## ABOUT THIS EXERCISE
The answer should be the exact lines from the line containing "Screen dimensions: 1398x868" through the last line of the material below, with no pictures.

★ ★ ★ ★ ★

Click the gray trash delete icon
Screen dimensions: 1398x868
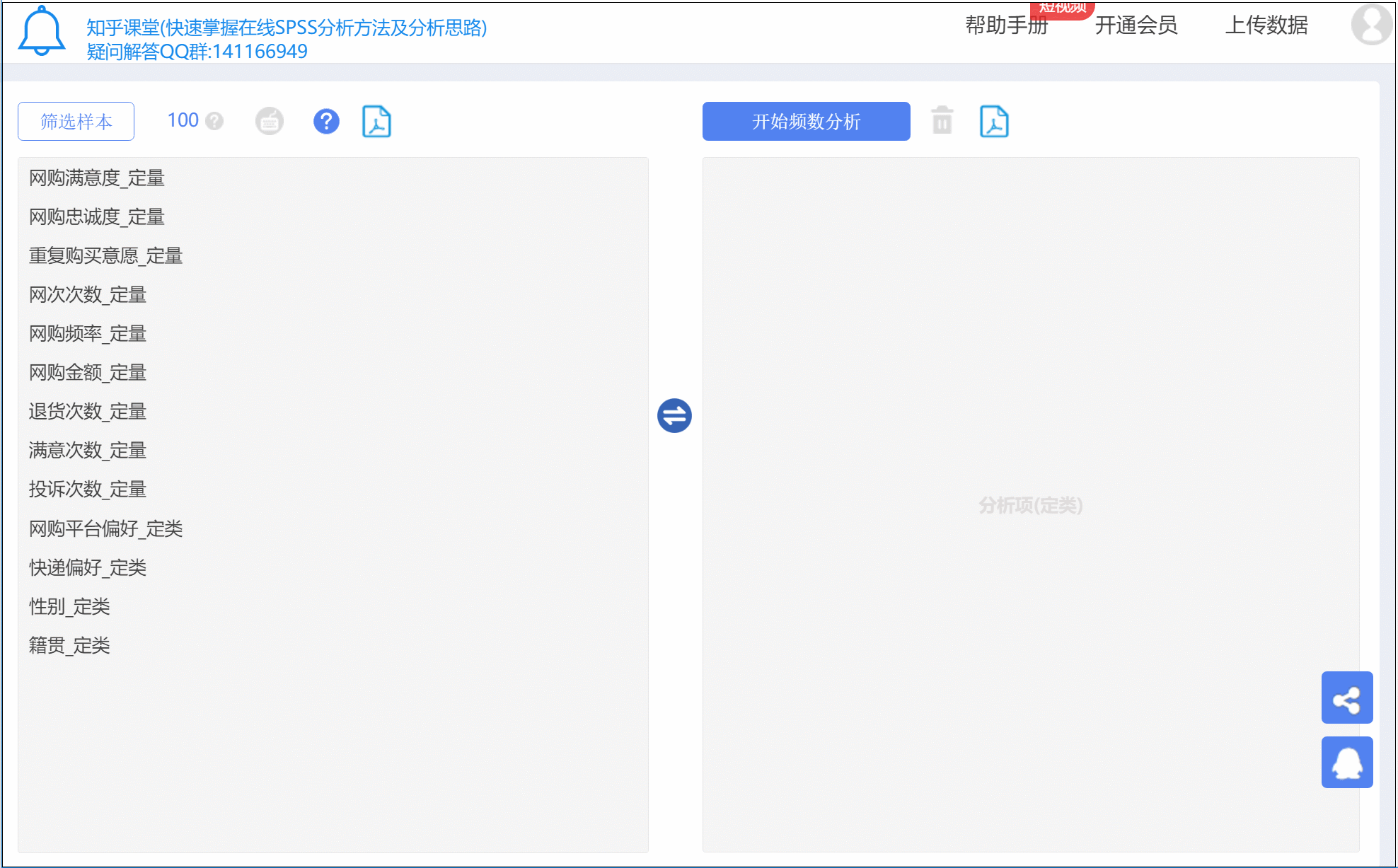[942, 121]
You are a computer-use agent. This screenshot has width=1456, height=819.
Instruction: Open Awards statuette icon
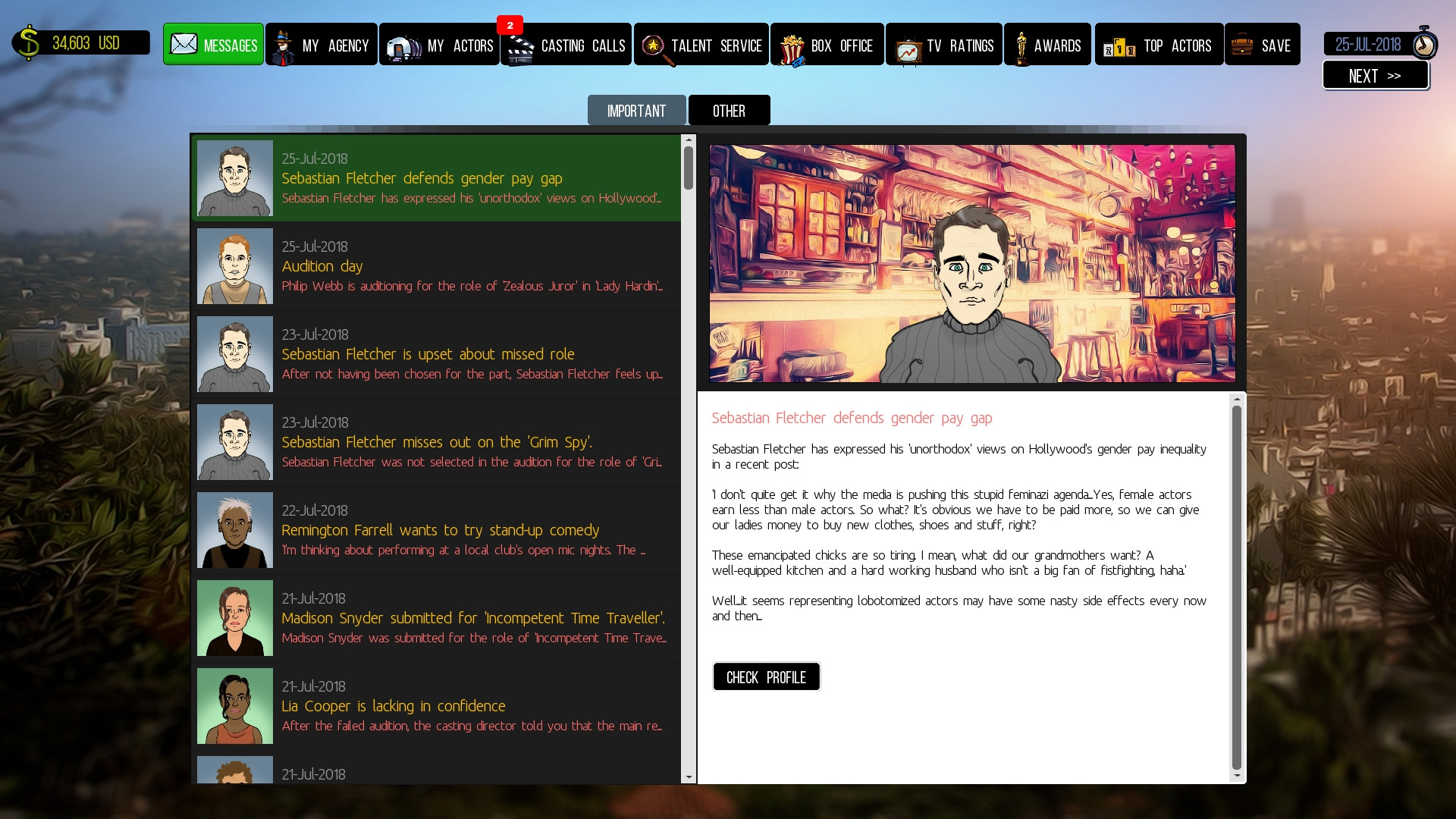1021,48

★ ★ ★ ★ ★

## YOUR SOLUTION
Screen dimensions: 1398x868
[942, 121]
You are a computer-use agent. This screenshot has width=1456, height=819.
Instruction: Open Awards statuette icon
1021,48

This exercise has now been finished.